* [GIVEN REQUEST A]
Please change "propositions" to "variables" in the Spot mailing-list reply, and give the passage from "but new_aut->ap() is" up to and including "https://spot.lrde.epita.fr/tut22.html)." with that change.
* [GIVEN REQUEST B]
Extend the Spot mailing-list reply past its final line.

On Sun, Jun 17, 2018 at 5:59 AM, Ayrat Khalimov
<ayrat.khalimov(a)gmail.com> wrote:
A related question: I try to enumerate all the
propositions of the new
automaton by calling
for (const spot::formula& ap: new_aut->ap())
but new_aut->ap() is empty (it is not empty for the original automaton).
The documentation for `ap()` says that it returns propositions registered by
this automaton.
I guess, since the new automaton itself does not register any propositions,
`ap()` is empty.
Yes, and if the transitions are actually using some propositions, this
discrepancy may cause several issues later. (spot::print_hoa(...) has
a check for this and should raise an exception if the automaton uses
unregistered atomic propositions.)
When new_aut is created from scratch, you use new_aut->register_ap(ap1), and
work from that. (e.g.
https://spot.lrde.epita.fr/tut22.html).

* [GIVEN INFORMATION]
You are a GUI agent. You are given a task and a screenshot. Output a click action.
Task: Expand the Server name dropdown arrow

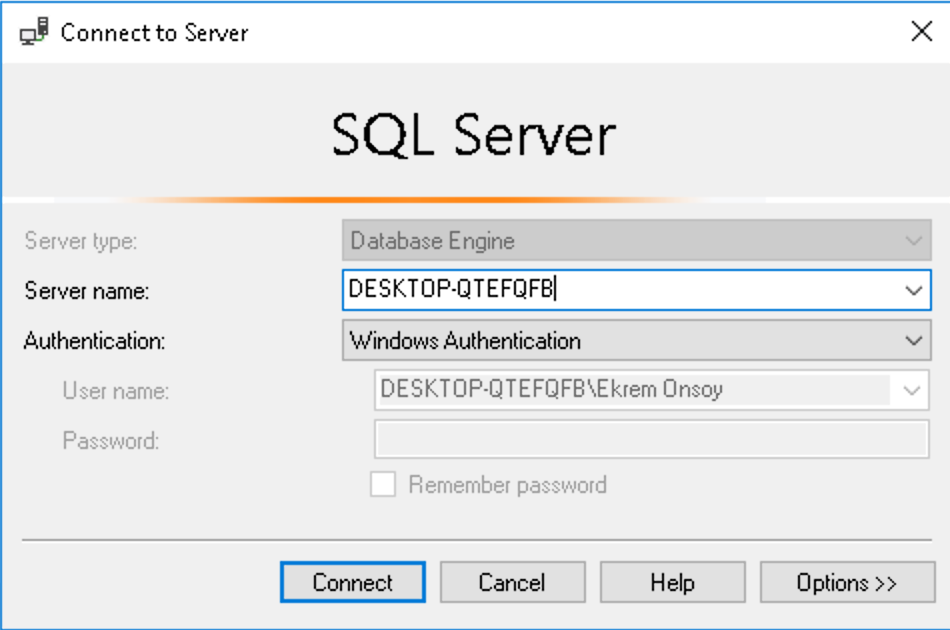click(x=912, y=291)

* [EXERCISE RESULT A]
but new_aut->ap() is empty (it is not empty for the original automaton).
The documentation for `ap()` says that it returns variables registered by
this automaton.
I guess, since the new automaton itself does not register any variables,
`ap()` is empty.
Yes, and if the transitions are actually using some variables, this
discrepancy may cause several issues later. (spot::print_hoa(...) has
a check for this and should raise an exception if the automaton uses
unregistered atomic variables.)
When new_aut is created from scratch, you use new_aut->register_ap(ap1), and
work from that. (e.g.
https://spot.lrde.epita.fr/tut22.html).

* [EXERCISE RESULT B]
If new_aut is built from old_aut, as in your case, you usually want to copy its
alphabet with
new_aut->copy_ap_of(old_aut);
There are sometimes cases where you don't want the alphabet to be the same.
After a copy you can still use register_ap()/unregister_ap() to modify
the alphabet.
In the case that your algorithm may reduce the alphabet, you can also call
new_aut->remove_unused_ap() after new_aut has been constructed: this will
scan all transitions to detect unused propositions.
Calling `new_aut->register_aps_from_dict();` does
not help.
This method should probably not be public. It's mostly an historical
artifact. In the past (Spot 1.x and before) we used to register APs
directly to the dictionary, because automata did not keep track of
their alphabet. This method helps with some lowlevel stuff that still
work in this way.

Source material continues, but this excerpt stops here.